Segment Open

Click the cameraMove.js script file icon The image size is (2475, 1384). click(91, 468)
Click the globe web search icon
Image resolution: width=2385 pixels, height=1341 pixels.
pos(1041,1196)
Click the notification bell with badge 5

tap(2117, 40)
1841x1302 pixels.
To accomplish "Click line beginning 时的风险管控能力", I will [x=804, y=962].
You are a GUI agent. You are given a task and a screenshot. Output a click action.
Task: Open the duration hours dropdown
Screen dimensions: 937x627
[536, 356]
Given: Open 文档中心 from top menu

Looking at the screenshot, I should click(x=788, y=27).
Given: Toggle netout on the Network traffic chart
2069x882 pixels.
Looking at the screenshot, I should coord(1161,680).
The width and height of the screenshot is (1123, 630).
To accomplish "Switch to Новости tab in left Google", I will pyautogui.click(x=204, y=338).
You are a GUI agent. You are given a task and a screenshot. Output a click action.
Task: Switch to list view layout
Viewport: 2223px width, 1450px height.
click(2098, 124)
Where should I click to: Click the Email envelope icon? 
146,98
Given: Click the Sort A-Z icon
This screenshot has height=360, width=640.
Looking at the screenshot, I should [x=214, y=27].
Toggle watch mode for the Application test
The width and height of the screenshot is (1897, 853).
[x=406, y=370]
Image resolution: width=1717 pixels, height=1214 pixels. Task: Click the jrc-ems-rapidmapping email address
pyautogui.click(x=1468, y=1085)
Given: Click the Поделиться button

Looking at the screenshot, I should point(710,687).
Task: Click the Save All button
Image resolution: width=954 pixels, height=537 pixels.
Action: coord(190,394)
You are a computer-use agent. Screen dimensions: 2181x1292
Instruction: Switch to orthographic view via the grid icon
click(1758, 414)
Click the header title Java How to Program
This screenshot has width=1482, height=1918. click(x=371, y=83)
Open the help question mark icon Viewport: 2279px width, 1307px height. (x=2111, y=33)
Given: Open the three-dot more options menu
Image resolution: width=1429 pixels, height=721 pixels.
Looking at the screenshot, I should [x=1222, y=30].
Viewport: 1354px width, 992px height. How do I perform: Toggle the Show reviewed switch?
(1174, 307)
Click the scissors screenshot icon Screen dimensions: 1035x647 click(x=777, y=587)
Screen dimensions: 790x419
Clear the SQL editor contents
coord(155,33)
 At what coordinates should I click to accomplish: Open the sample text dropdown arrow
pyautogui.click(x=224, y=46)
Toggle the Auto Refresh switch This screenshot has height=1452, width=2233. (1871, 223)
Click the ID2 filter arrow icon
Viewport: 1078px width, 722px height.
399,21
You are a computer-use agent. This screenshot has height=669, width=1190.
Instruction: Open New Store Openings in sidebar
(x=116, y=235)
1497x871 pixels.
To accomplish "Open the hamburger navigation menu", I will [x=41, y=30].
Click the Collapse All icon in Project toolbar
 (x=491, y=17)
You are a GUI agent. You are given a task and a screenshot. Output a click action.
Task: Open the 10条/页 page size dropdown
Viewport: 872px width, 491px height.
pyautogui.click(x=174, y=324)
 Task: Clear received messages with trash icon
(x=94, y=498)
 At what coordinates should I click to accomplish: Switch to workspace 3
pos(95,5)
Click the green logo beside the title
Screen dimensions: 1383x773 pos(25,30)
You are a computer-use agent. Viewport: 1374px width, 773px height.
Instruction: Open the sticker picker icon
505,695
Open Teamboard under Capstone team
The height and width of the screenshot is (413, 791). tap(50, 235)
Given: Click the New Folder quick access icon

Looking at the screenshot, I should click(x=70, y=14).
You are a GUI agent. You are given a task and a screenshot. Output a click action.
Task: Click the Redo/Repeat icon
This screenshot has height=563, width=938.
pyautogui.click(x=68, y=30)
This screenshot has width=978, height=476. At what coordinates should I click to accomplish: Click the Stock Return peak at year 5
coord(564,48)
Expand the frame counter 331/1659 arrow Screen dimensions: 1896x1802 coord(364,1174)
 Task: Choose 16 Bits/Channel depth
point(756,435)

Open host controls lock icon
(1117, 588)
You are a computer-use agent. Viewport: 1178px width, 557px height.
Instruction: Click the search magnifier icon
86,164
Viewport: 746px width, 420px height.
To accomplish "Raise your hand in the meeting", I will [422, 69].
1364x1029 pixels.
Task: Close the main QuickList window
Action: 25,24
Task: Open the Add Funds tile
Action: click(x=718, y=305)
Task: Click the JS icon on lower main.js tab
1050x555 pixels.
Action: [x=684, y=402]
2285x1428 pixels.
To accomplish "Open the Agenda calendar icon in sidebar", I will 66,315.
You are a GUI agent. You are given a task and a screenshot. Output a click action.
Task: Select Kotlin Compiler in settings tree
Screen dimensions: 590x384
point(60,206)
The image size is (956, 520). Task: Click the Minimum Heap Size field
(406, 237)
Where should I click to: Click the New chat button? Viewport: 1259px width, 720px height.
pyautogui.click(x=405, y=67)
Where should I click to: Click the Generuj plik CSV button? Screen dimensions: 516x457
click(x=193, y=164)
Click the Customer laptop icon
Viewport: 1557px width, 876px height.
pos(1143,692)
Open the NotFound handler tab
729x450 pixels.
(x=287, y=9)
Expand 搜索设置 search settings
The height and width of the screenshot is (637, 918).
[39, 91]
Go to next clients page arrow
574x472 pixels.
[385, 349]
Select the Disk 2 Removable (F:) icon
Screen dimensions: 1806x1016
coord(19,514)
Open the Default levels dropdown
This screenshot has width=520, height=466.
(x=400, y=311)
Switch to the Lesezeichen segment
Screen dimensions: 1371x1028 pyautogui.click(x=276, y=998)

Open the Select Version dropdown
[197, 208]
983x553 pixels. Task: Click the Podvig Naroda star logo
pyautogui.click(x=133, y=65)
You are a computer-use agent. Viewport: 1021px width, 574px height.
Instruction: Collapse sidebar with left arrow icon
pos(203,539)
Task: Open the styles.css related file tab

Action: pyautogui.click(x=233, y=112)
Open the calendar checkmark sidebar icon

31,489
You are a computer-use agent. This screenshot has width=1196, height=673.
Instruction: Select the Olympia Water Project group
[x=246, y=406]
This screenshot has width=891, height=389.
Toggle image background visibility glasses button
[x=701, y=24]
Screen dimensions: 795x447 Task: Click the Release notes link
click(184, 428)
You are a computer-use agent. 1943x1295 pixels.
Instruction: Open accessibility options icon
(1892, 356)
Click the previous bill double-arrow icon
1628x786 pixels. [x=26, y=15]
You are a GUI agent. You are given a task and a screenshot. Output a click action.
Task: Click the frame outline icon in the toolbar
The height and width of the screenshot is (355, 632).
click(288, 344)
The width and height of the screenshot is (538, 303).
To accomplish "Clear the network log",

Segment Closed

Copy all lines from the data above that contain the word "frame".

Solution to the exercise:
Expand the frame counter 331/1659 arrow Screen dimensions: 1896x1802 coord(364,1174)
Task: Click the frame outline icon in the toolbar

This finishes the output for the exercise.